Анджело все ещё спал. Кэсси присела на стул, держа миску в руках. Он открыл глаза, и боль сразу взвилась в ней, цепляясь когтями за её внутренности, пытаясь выбраться наружу, как кошка из мешка. Боль продиралась кверху, будто собираясь выпрыгнуть изо рта, кинуться Анджело в лицо и изорвать его когтями, изорвать это бедное, израненное лицо, которое было таким красивым, — ах, Анджело, Анджело!
Потом она услышала, как её голос спросил его, хочет ли он супу, и он ответил «да», так что все было в порядке.
Когда он справился с супом, его бедные истерзанные губы шевельнулись в улыбке. Да, Кэсси была уверена, что он улыбнулся. Когда же он опять заснул, она взяла его за руку и стала смотреть, как в комнате медленно тускнеет свет. Ничего не случилось. Ничего. Это и есть счастье.

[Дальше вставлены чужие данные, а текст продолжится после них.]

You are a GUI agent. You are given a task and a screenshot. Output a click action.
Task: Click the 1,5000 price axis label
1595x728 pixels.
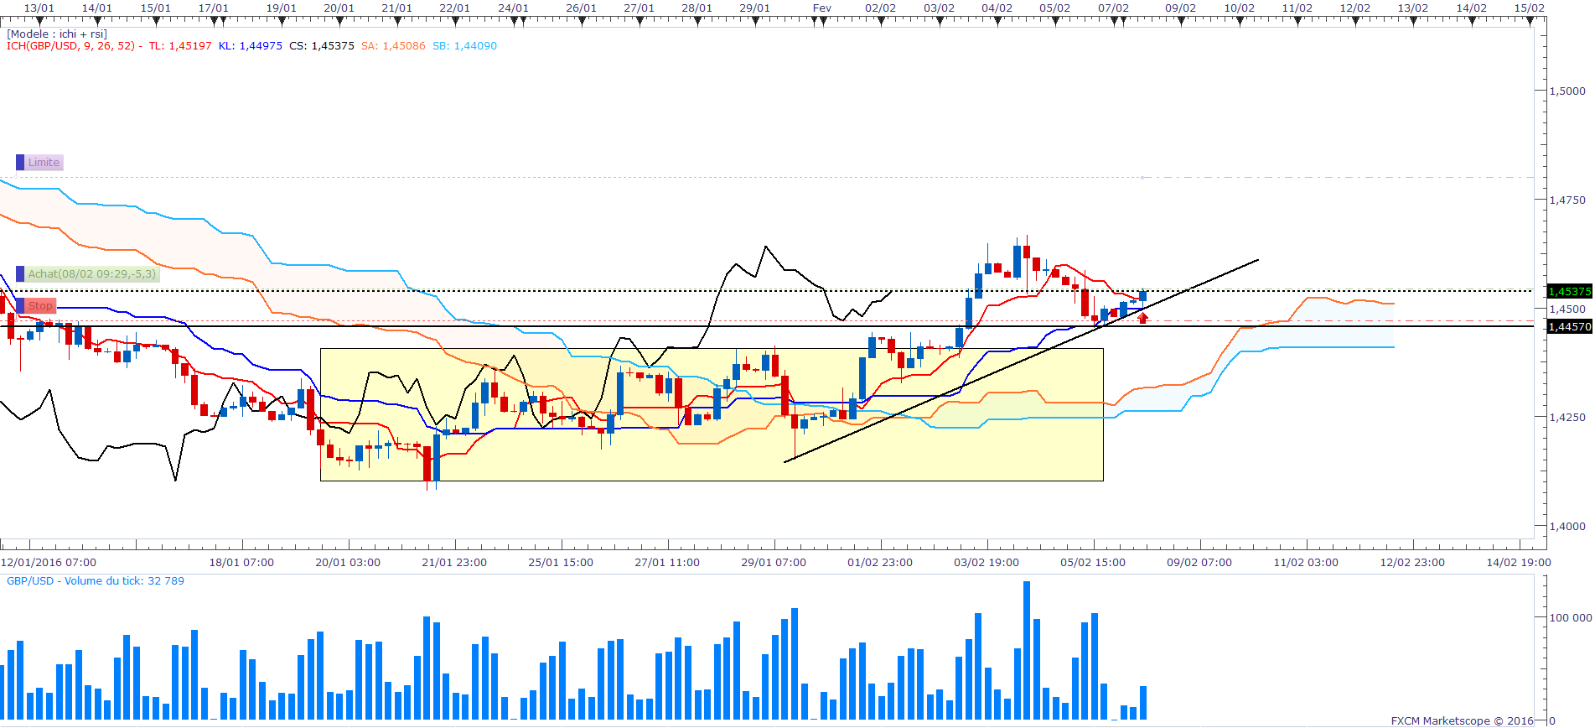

Была уже ночь, когда Кэсси пошла запирать двери. Затворив кухонную дверь, она вспомнила, как на фоне ярко освещённого двора увидела тёмный силуэт женщины, и боль в груди вернулась опять. Заперев, она на мгновение прислонилась к двери, будто своим телом хотела преградить путь чему-то враждебному.
Ощупью в темноте она вернулась в комнату Анджело и, не раздеваясь, осторожно легла, стараясь не разбудить спящего. Свернувшись, как кошка, боль лежала у неё в груди, пока не уснула. Тогда уснула и Кэсси.
Но ещё до рассвета боль опять разбудила её.
Тогда Кэсси вышла из комнаты, побродила по дому, зашла в гостиную, даже в комнатёнку, где они держали цыплят, пока те не выросли. Вышла во двор. Поглядела на заднее крыльцо, которое недавно чинил Анджело, — новые доски на нём были светлее старых. Увидела бледную паутину новой изгороди вокруг курятника и белизну росы на траве. Все в мире было или серебристо-тёмное или просто тёмное с серебряным блеском. Взглянув вверх, она увидела, как серебрится небо на востоке. Боль затаилась у неё внутри. И тогда Кэсси отправилась к Сандеру.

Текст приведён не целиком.